Yeryüzünün çeşitli bölgelerinde ekonomik, etnik, dini, sosyal ve siyasi güç unsurları arasında sonuçları yerel, bölgesel ve küresel olabilecek çatışmaların sayısı artıyor. Buna Gazze'deki soykırım, Ukrayna'daki savaş ile ABD, Rusya, Çin, İsrail ve İran arasındaki jeo-politik gerilimleri de eklediğimizde küresel tansiyon daha da yükseliyor.
Kenya'dan Bangladeş'e, Fransa'dan Libya'ya, ABD'den İngiltere'ye dünyanın çeşitli coğrafyalarındaki çatışmaların önümüzdeki süreçte daha da şiddetlenmesi bekleniyor. Çünkü yeni iç savaşların öne çıkan üç özelliği krizleri küresel çapta kronikleştiriyor. İlki işgal ve darbelerle iç savaşlara sürüklenen küresel periferiden ziyade artık emperyal merkezler mücadele alanı olmaya başladı. Avrupa'daki çiftçi protestolarından İngiltere'deki göçmen karşıtı isyana ve ABD'deki ırk ayrımcılığı ile siyasi kutuplaşmanın tetiklediği iç çatışmalar artık Batı'nın rutini haline dönüşüyor.
Yeni çatışmaların ikinci özelliği ise devleti ele geçirmekten ziyade dünyayı yaşanmaz hale getiren yönetici kesimlerin jeo-politik nihilizmini hedef almasıdır.

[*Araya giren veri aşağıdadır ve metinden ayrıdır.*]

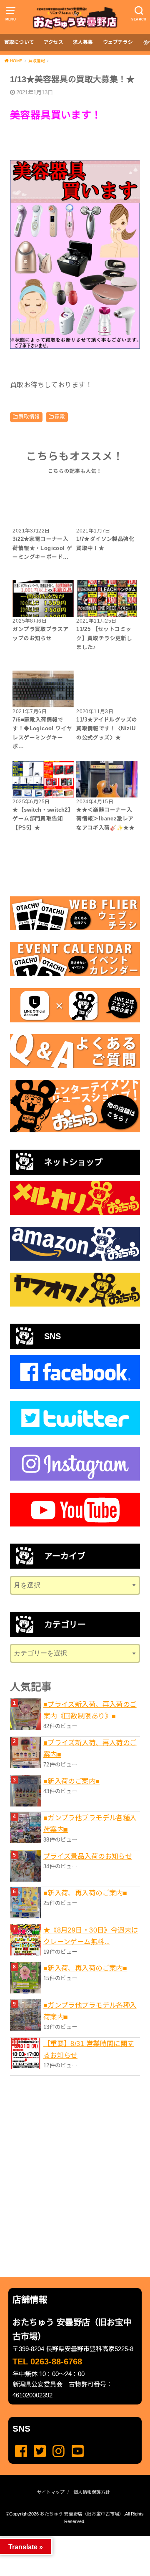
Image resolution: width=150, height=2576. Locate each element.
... (68, 2538)
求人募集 (83, 42)
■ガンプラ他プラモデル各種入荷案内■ (90, 1823)
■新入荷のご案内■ (71, 1781)
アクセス (53, 42)
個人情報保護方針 (91, 2492)
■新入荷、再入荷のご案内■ (85, 1893)
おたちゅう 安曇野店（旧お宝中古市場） (82, 2513)
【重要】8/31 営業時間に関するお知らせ (88, 2049)
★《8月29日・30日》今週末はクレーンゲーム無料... (90, 1935)
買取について (19, 42)
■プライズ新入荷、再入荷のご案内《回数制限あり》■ (90, 1710)
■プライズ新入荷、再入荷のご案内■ (90, 1748)
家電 (60, 417)
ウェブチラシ (118, 42)
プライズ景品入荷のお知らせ (87, 1856)
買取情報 (29, 417)
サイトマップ (51, 2492)
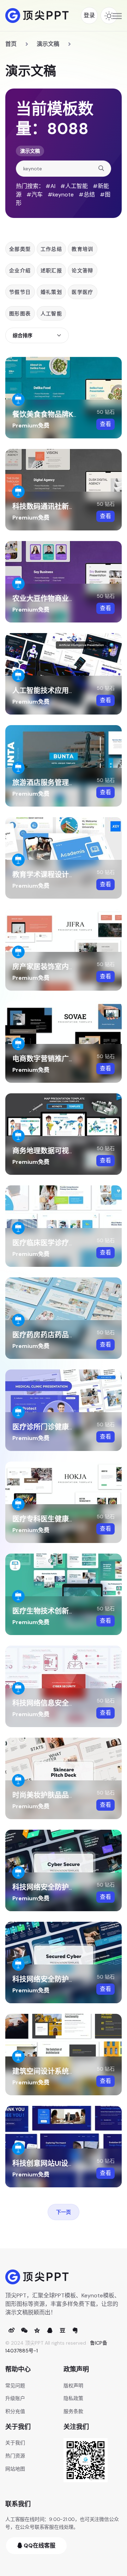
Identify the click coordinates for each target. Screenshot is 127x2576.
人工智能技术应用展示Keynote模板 (69, 690)
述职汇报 (51, 270)
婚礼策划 (51, 292)
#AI (50, 186)
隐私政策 (73, 2398)
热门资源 (15, 2456)
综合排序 (22, 335)
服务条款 (73, 2411)
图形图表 (20, 313)
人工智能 (51, 313)
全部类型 (20, 249)
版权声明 (73, 2385)
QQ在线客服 (38, 2545)
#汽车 (34, 194)
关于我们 (15, 2443)
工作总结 (51, 249)
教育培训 (82, 249)
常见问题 (15, 2385)
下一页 (63, 2212)
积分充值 (15, 2411)
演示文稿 (48, 44)
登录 (89, 15)
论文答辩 (82, 270)
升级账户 (15, 2398)
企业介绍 (20, 270)
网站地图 (15, 2469)
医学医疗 (82, 292)
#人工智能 (74, 186)
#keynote (61, 194)
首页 (11, 44)
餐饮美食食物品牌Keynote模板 (61, 414)
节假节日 (20, 292)
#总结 (87, 194)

Zira iç savaş, siyasi olarak bir silahlı grubun devletten iktidarı ele geçirmeye çalıştığı bir iç çatışmadır. İşte bu yüzden toplumsal protestolarda ön saflarda boy gösteren polis ve askerlerin çoğu zaman ilk hedef haline gelmesi tesadüf değildir.
***
Ancak modern egemenlik teorisini eleştiren Michel Foucault gibi post-yapısal düşünürler, devletlerin azınlık gruplarına karşı her zaman bir tür sessiz savaş yürüttüğünü ileri sürerek iç savaş mantığını tersine çevirir. Post-modern anlayışta haliyle her siyasi strateji devletin halka karşı yürüttüğü bir iç savaş hamlesi olarak yaftalanıyor. Bunun nedeni de küresel çapta ırk, din ve siyasi inançlar arasındaki çizgilerin homojenleşmekten ziyade heterojenleşmesiyle ilgili.***
Dolayısıyla asıl mesele etnik ve dini olmaktan çok yine sınıfsal ve sosyo- ekonomik faktörlere dayanıyor. Sınıfsal yoksulluğun ve yoksunluğun çatışmaları tetikleyen en tehlikeli ferman olduğunu krizleri araştıran bütün uluslararası örgütler de söylüyor zaten. Yani yönetenlere birçok ekonomik fayda sağlasa da siyasi açıdan yoksulluğun maliyeti hayli fazladır.